** START RECORDS PROVIDED **

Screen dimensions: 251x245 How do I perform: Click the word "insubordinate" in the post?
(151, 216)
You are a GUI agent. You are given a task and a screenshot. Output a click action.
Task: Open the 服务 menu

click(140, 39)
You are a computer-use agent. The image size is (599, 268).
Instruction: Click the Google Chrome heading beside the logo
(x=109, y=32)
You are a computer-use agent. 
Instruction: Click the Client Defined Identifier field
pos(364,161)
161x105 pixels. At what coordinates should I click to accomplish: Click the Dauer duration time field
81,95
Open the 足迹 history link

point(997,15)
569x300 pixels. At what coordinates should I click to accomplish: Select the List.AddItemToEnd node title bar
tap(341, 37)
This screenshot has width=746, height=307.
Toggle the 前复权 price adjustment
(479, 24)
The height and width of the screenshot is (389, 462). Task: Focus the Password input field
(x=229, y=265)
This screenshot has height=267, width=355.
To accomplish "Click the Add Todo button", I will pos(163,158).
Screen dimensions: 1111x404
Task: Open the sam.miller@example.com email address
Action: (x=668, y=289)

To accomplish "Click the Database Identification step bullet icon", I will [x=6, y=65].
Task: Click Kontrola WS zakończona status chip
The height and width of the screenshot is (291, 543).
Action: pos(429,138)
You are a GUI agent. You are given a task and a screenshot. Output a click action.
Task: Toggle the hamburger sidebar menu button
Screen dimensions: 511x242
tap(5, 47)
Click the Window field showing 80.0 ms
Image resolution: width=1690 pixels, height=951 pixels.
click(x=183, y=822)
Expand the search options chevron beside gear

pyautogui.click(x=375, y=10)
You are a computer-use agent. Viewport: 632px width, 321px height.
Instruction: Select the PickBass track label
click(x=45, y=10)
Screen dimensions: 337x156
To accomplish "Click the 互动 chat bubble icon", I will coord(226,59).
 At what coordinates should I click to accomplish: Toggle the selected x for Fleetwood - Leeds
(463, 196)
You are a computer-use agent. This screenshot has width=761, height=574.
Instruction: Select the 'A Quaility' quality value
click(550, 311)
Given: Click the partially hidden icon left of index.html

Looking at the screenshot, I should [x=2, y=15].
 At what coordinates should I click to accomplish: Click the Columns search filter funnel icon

** END RECORDS PROVIDED **

Extract every line of the entries above and reproduce each one word for word, without any changes.

Screen dimensions: 251x245 How do I perform: Click the word "insubordinate" in the post?
(151, 216)
You are a GUI agent. You are given a task and a screenshot. Output a click action.
Task: Open the 服务 menu

click(140, 39)
You are a computer-use agent. The image size is (599, 268).
Instruction: Click the Google Chrome heading beside the logo
(x=109, y=32)
You are a computer-use agent. 
Instruction: Click the Client Defined Identifier field
pos(364,161)
161x105 pixels. At what coordinates should I click to accomplish: Click the Dauer duration time field
81,95
Open the 足迹 history link

point(997,15)
569x300 pixels. At what coordinates should I click to accomplish: Select the List.AddItemToEnd node title bar
tap(341, 37)
This screenshot has width=746, height=307.
Toggle the 前复权 price adjustment
(479, 24)
The height and width of the screenshot is (389, 462). Task: Focus the Password input field
(x=229, y=265)
This screenshot has height=267, width=355.
To accomplish "Click the Add Todo button", I will pos(163,158).
Screen dimensions: 1111x404
Task: Open the sam.miller@example.com email address
Action: (x=668, y=289)

To accomplish "Click the Database Identification step bullet icon", I will [x=6, y=65].
Task: Click Kontrola WS zakończona status chip
The height and width of the screenshot is (291, 543).
Action: pos(429,138)
You are a GUI agent. You are given a task and a screenshot. Output a click action.
Task: Toggle the hamburger sidebar menu button
Screen dimensions: 511x242
tap(5, 47)
Click the Window field showing 80.0 ms
Image resolution: width=1690 pixels, height=951 pixels.
click(x=183, y=822)
Expand the search options chevron beside gear

pyautogui.click(x=375, y=10)
You are a computer-use agent. Viewport: 632px width, 321px height.
Instruction: Select the PickBass track label
click(x=45, y=10)
Screen dimensions: 337x156
To accomplish "Click the 互动 chat bubble icon", I will coord(226,59).
 At what coordinates should I click to accomplish: Toggle the selected x for Fleetwood - Leeds
(463, 196)
You are a computer-use agent. This screenshot has width=761, height=574.
Instruction: Select the 'A Quaility' quality value
click(550, 311)
Given: Click the partially hidden icon left of index.html

Looking at the screenshot, I should [x=2, y=15].
 At what coordinates should I click to accomplish: Click the Columns search filter funnel icon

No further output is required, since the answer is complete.